Friday, December 1, 2017

UN Report says Paris Agreement Targets leave "Alarming Gap"

Vincent J. Curtis

1 Nov 2017


The UN report is filled with nonsense on stilts, and its assumptions fly in the face of millennia of human experience.  Its basic complaint is that western politicians are not overpromising enough to meet the false goals of the compromised Paris agreement.

Apparently, the lesson King Canute gave the world about mankind’s power over the forces of nature has been forgotten.  The Paris agreement was intended to halt the rise in global temperatures by some 2°C by the end of the century entirely through the actions of man.  The payoff for today’s pain is 83 years from now.  Of this rise, Canada’s contribution will be less than 0.02°C.

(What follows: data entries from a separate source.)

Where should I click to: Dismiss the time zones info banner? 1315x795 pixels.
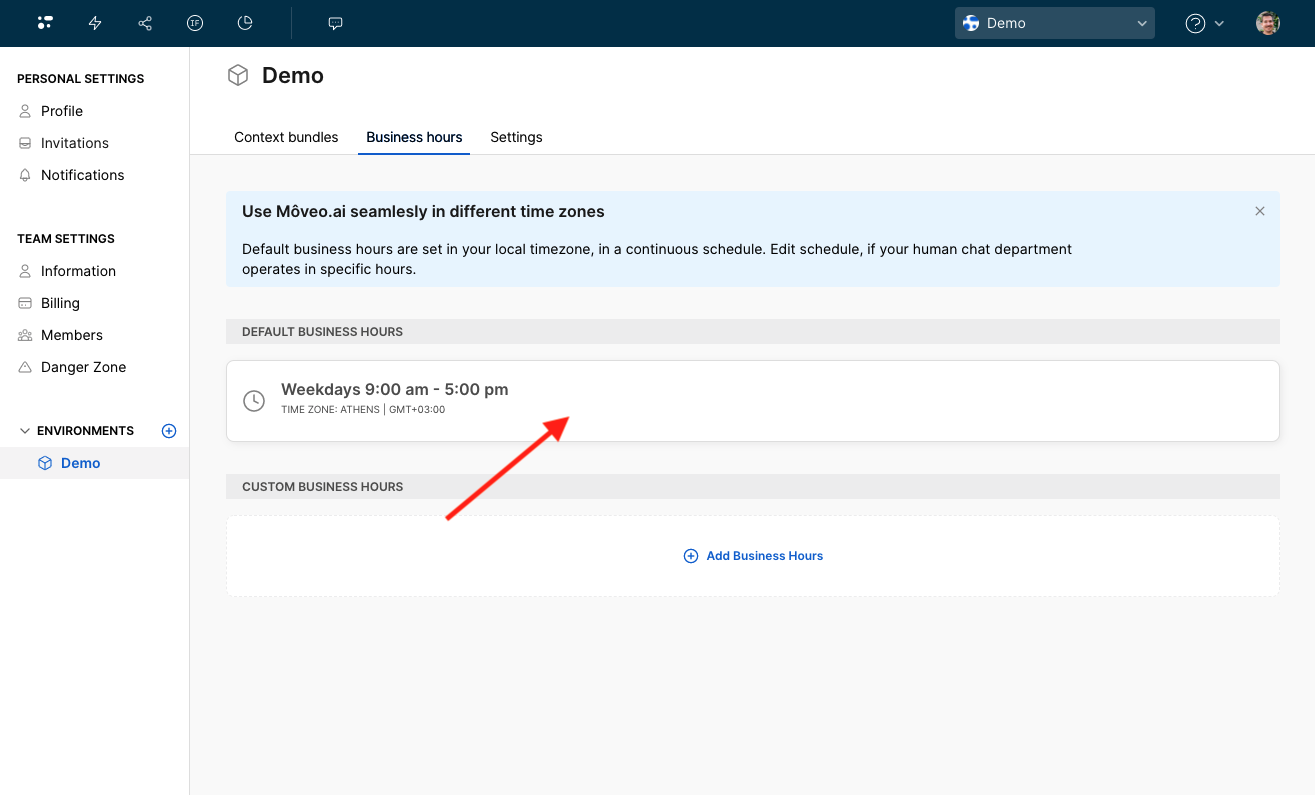click(1260, 211)
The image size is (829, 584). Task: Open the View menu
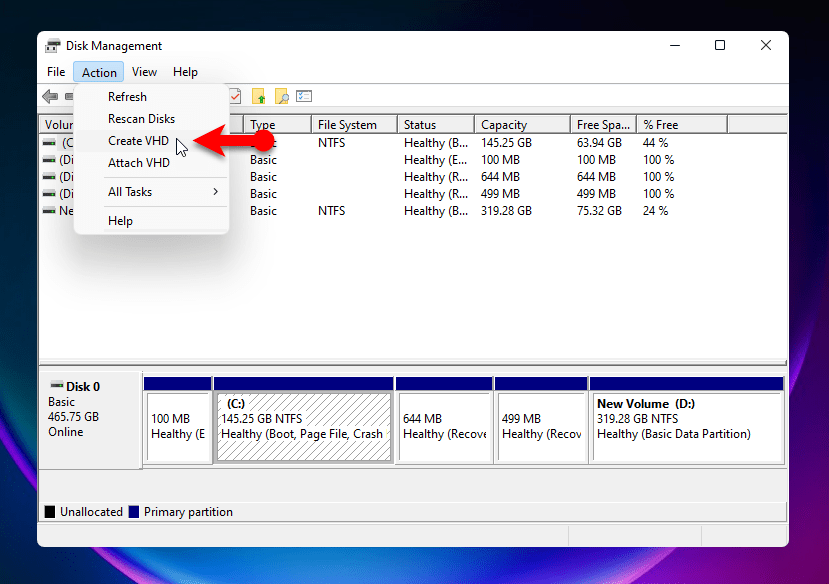[x=144, y=71]
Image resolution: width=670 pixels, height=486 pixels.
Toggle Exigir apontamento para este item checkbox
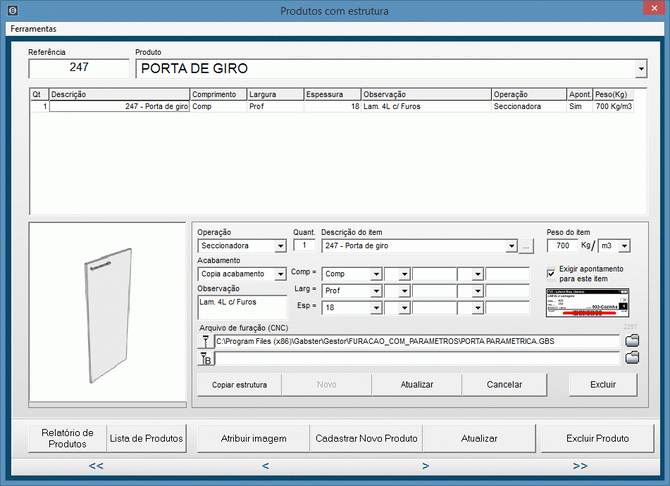click(x=552, y=272)
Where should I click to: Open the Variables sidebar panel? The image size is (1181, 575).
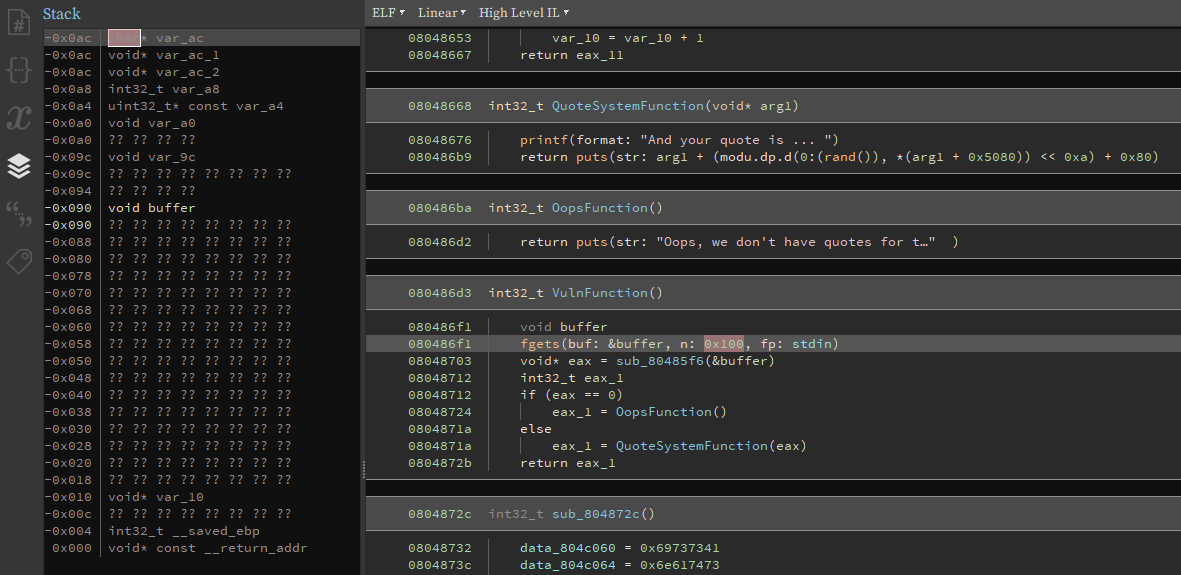click(x=19, y=117)
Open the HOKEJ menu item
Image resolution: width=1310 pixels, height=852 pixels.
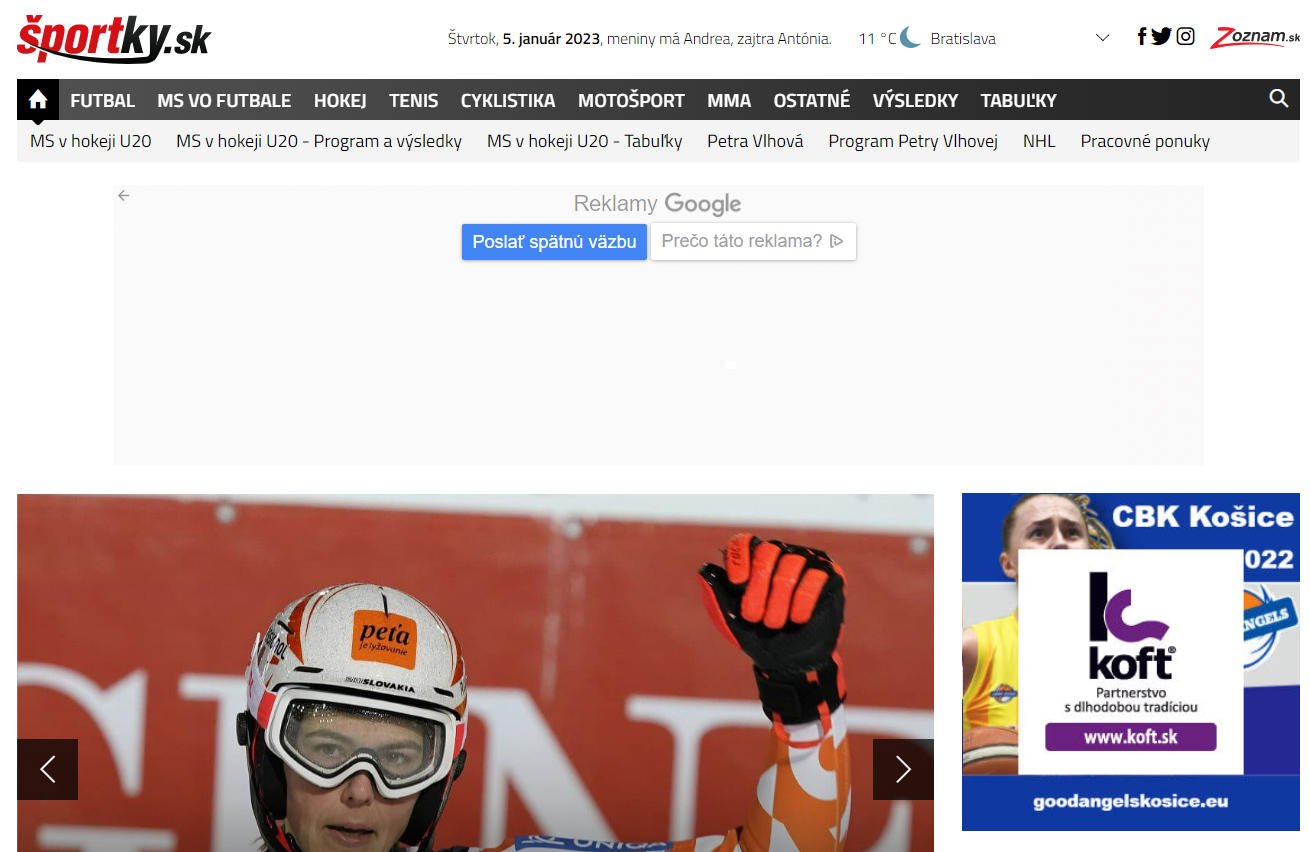coord(340,100)
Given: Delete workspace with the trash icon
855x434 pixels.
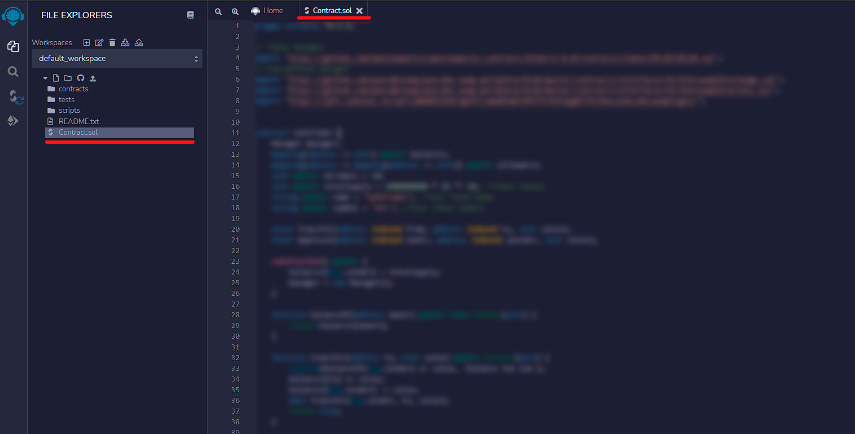Looking at the screenshot, I should [x=112, y=43].
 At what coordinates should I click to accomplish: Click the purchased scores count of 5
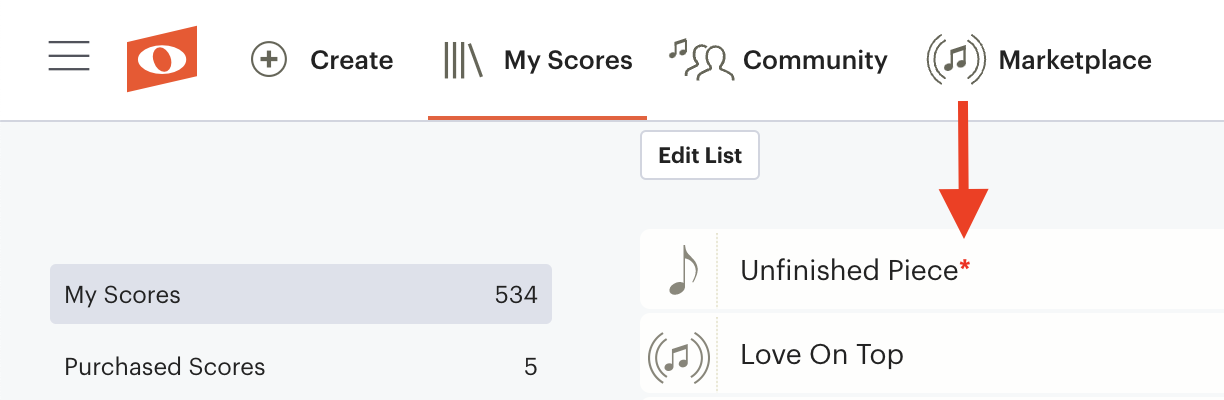[531, 367]
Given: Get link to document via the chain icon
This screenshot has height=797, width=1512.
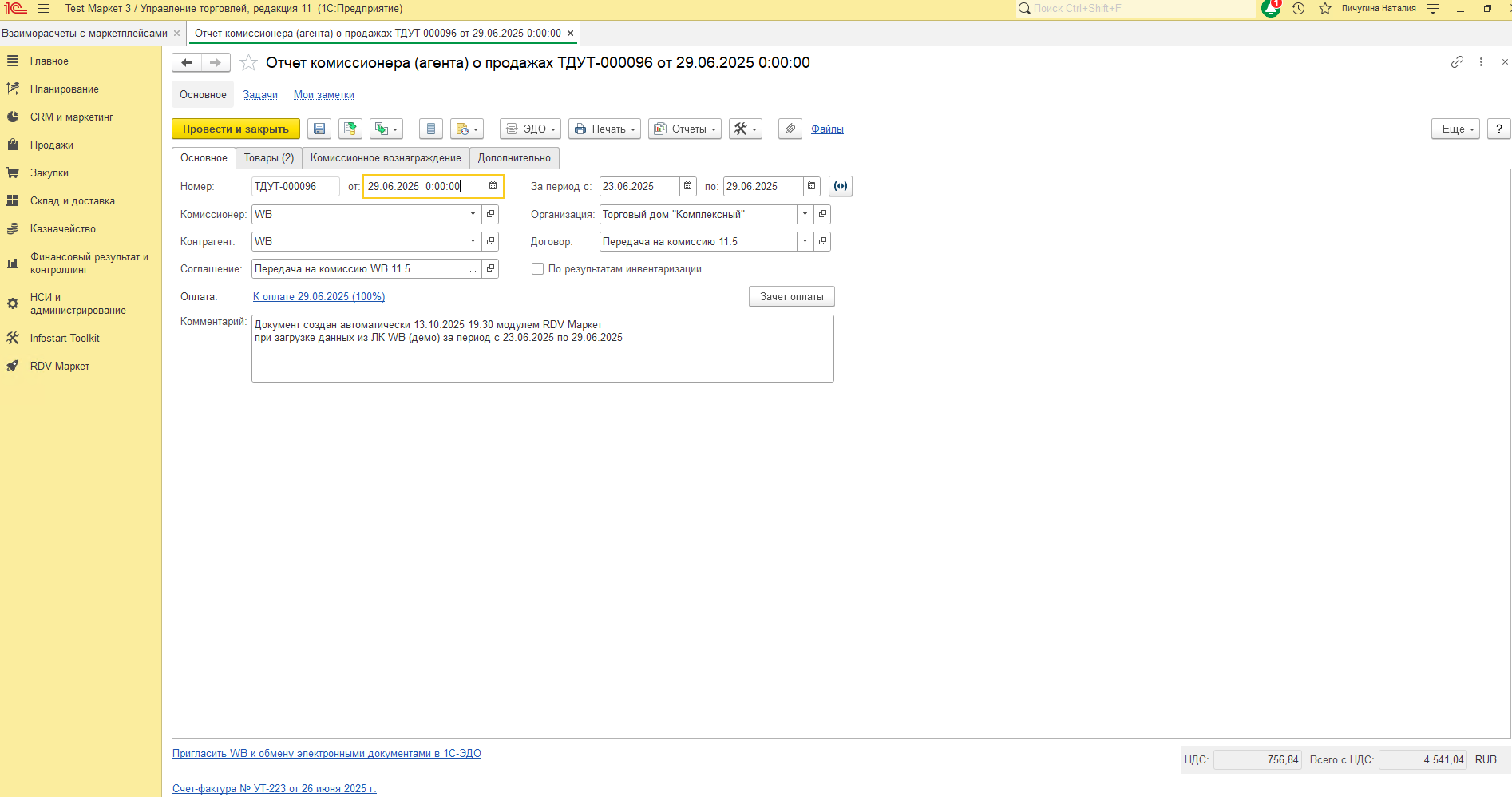Looking at the screenshot, I should click(1457, 62).
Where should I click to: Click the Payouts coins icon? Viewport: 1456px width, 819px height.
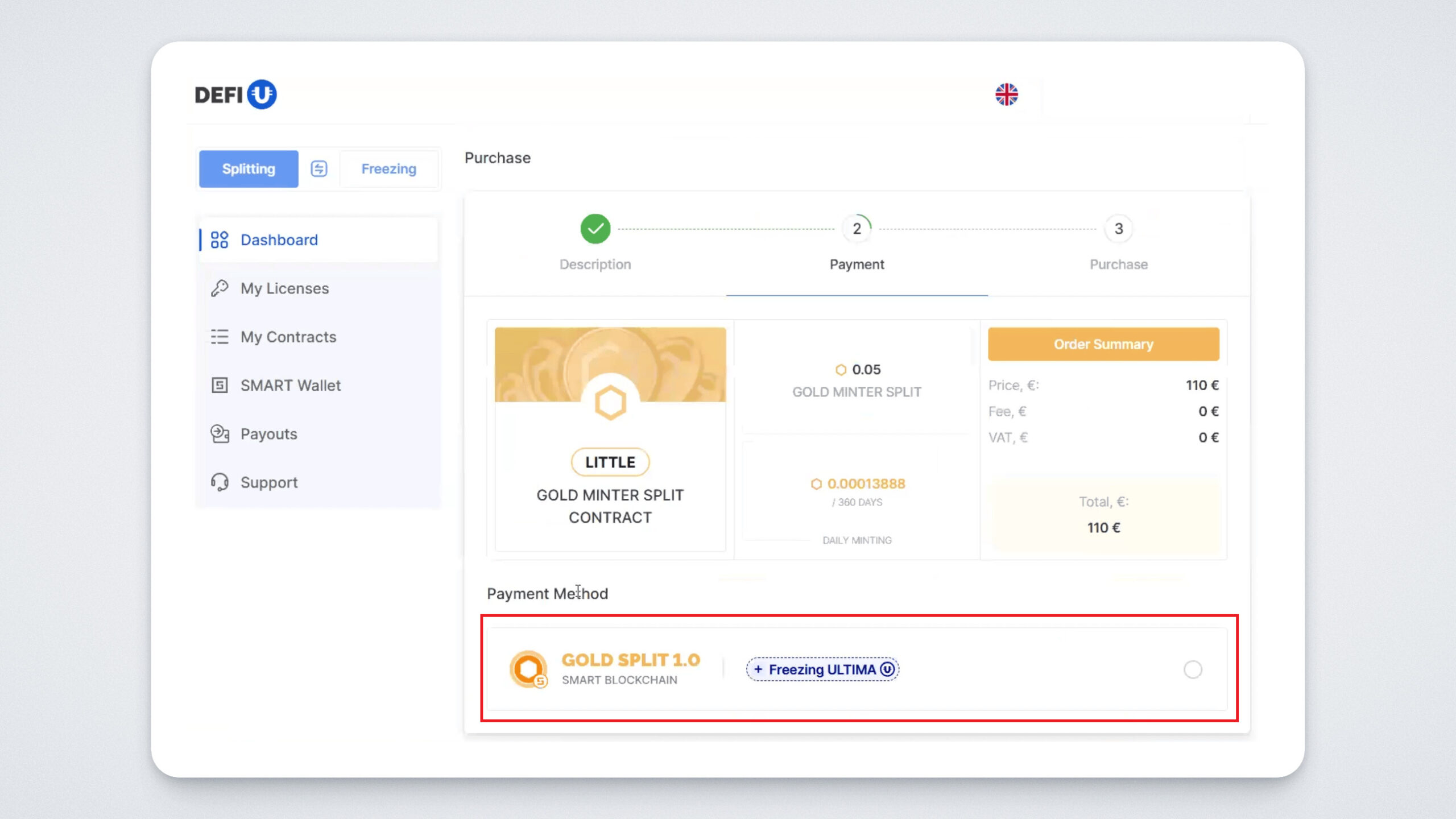[220, 434]
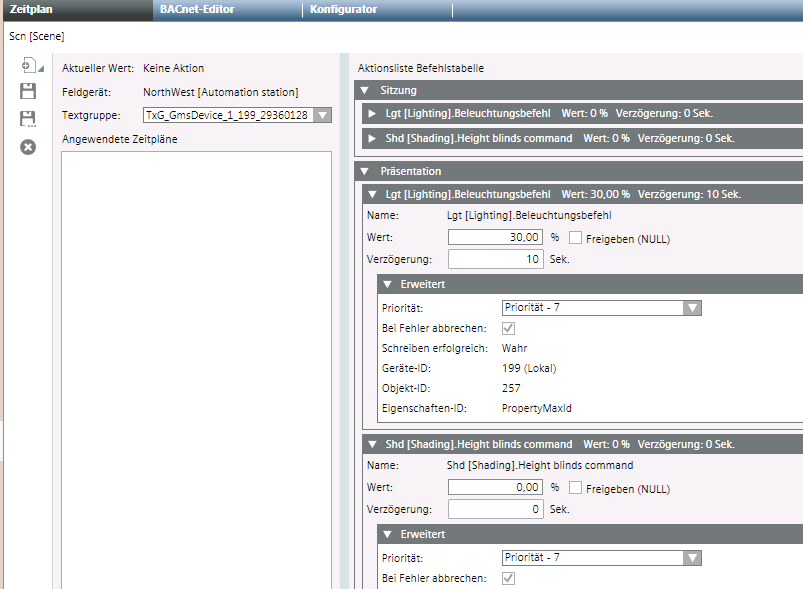Screen dimensions: 803x589
Task: Collapse the first Erweitert section
Action: point(388,285)
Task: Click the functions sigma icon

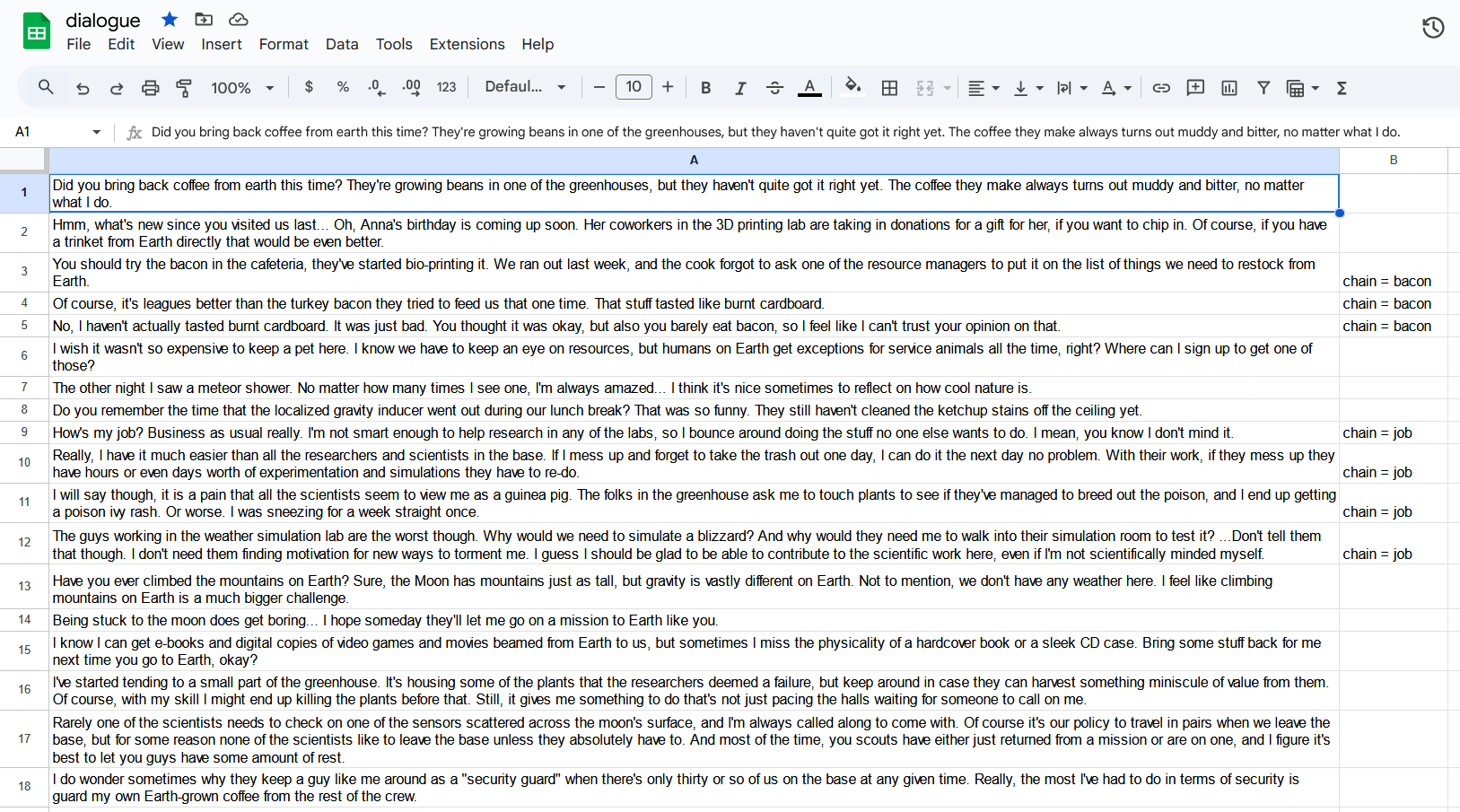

Those inclined to believe the promises of politicians won’t be alive to see those promises falsified, nor will those who made those promises be alive to suffer condign humiliation for having made them.  Hence, Canadians have to suffer economically for something they will never see, something trivial, and something easily overtaken by other natural events in the intervening century.

Surprisingly, even this political freebie - making promises having never to be fulfilled - is being looked at suspiciously by Liberal politicians, precisely because the pain is inflicted today.  That pain is the despoliation of the economies of Alberta and Saskatchewan, producers of most of Canada’s oil and natural gas.

But that was the whole point of climate change alarmism going back to the Kyoto Accord: to cripple the successful western economies. And the call was made by people who wouldn’t personally suffer the pain.  Leaving most of the world’s fossil fuels in the ground is going to cripple the world’s economy.  And that “really tricky conversation about what economic transition looks like for the country” will be tricky because the Canadian government has no authority to direct the economy thusly in peacetime, and because there is no one on the other side of the conversation.

The wealth required to pay for the new knowledge and the new technologies by which mankind can tackle the problems of the future will go unearned by crippling the world’s economy.

But those who call for such action are those who personally will not suffer in consequence of their policy recommendations.  Other people will.

The American withdrawal from the Paris agreement has fatally compromised it, and so there is nothing but moral posturing left in it.  And that moral posturing will be made by people who won’t be personally harmed by the doing of what they call for.